Two kinds of monoclonal antibodies (#91 and #51) obtained as described above are immobilized on carriers using the following materials and method.

1. Material (1) Anti-PSA Monoclonal Antibody

#63291 (#91)
#63251 (#51)
(These monoclonal antibodies were dissolved in PBS.)

(2) Latex

Polystyrene latexes (average particle size: 0.19 to 42 μm) obtained as described above

2. Preparation of Antibody-Immobilized Latex Liquid

(1) Preparation of #91 antibody-latex complex (#91Lx)-containing liquid
1) The latex and the #91 antibody were respectively diluted with a 20 mM glycine buffer (pH: 9) to prepare a 1% latex liquid and a #91 antibody liquid (0.4 mg/ml). The latex liquid and the #91 antibody liquid were mixed (1:1, v/v), and the mixture was stirred for about 1 hour.
2) A blocking reagent (10% BSA) was added to the mixture (0.1:2, v/v), and the mixture was stirred for about 1 hour.
3) The supernatant liquid was removed by centrifugation, suspended in a 5 mM MOPS buffer (pH: 7.0), and diluted so that the absorbance at a wavelength of 600 nm was 3 Abs/ml to obtain a #91 antibody-immobilized latex (#91Lx) liquid.
(2) Preparation of #51 antibody-latex complex (#51Lx)-containing liquid
1) The latex and the #51 antibody were respectively diluted with a 20 mM Tris buffer (pH: 8) to prepare a 1% latex liquid and a #51 antibody liquid (0.4 mg/ml). The latex liquid and the #51 antibody liquid were mixed (1:1, v/v), and the mixture was stirred for about 1 hour.
2) A blocking reagent (10% BSA) was added to the mixture (0.1:2, v/v), and the mixture was stirred for about 1 hour.
3) The supernatant liquid was removed by centrifugation, suspended in a 5 mM MOPS buffer (pH: 7.0), and diluted so that the absorbance at a wavelength of 600 nm was 3 Abs/ml to obtain a #51 antibody-immobilized latex (#51Lx) liquid.

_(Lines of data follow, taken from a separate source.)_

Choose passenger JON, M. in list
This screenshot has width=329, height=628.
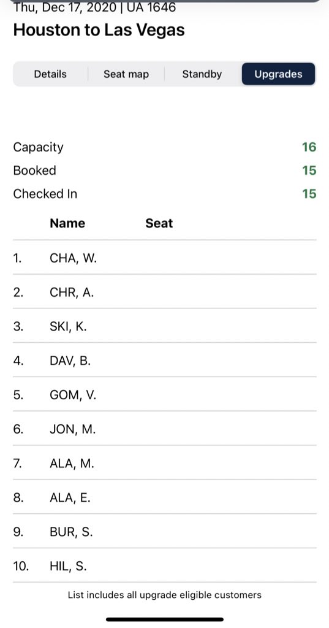164,429
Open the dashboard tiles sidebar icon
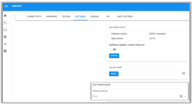192x104 pixels. click(5, 51)
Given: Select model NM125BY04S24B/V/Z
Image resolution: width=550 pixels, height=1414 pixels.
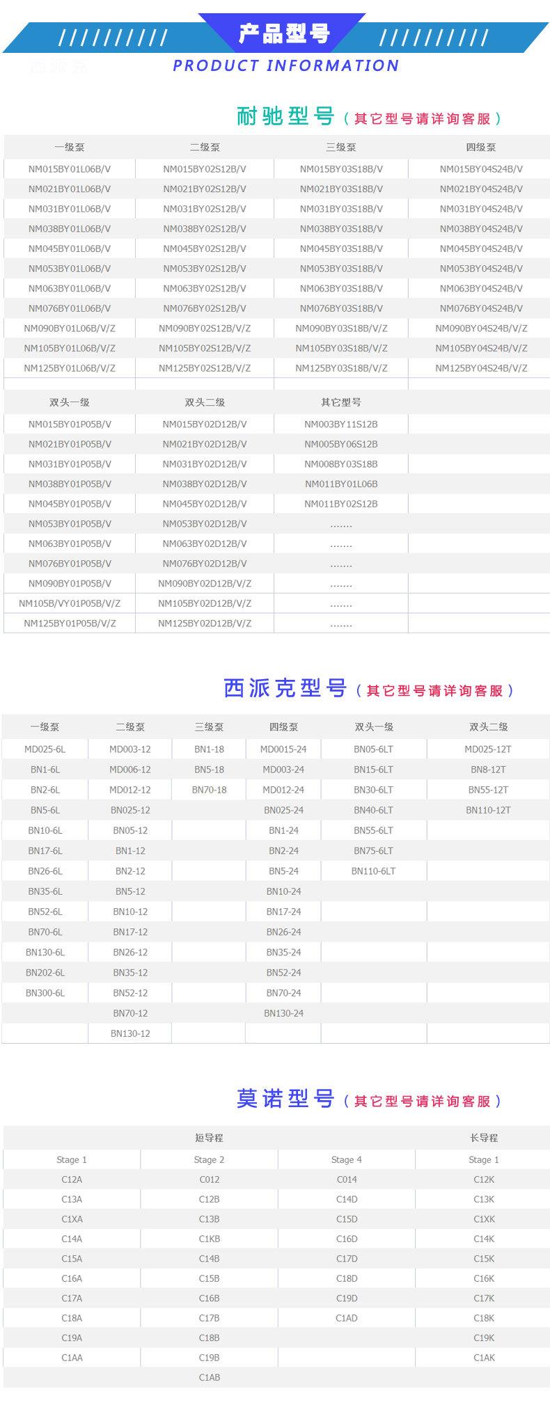Looking at the screenshot, I should tap(481, 368).
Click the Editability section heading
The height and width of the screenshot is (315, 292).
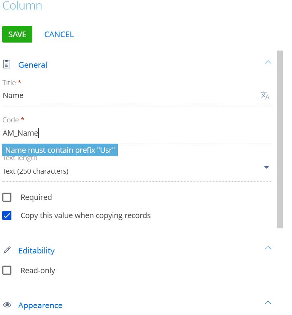pos(37,251)
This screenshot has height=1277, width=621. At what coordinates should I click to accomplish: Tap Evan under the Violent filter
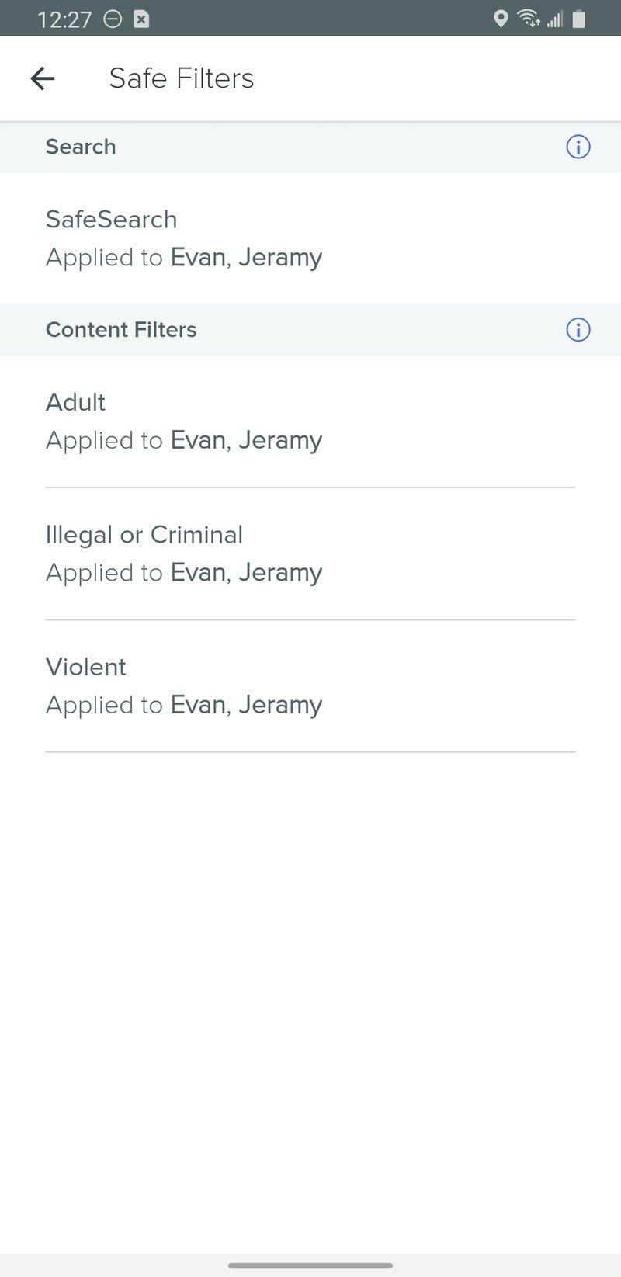coord(199,705)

Test Example 1 (Determination of Change in c/f Ratio Due to Change in Average Particle Size of Latex)

fPSA and PSA-ACT (concentration: 5 ng/ml) were used as measurement samples, and the reactivity with fPSA and PSA-ACT was determined using the following PSA measurement reagents and measurement conditions. The ratio “PSA-ACT/fPSA” (c/f ratio) of the reactivity with PSA-ACT to the reactivity with fPSA was determined. The results are shown in Table 1.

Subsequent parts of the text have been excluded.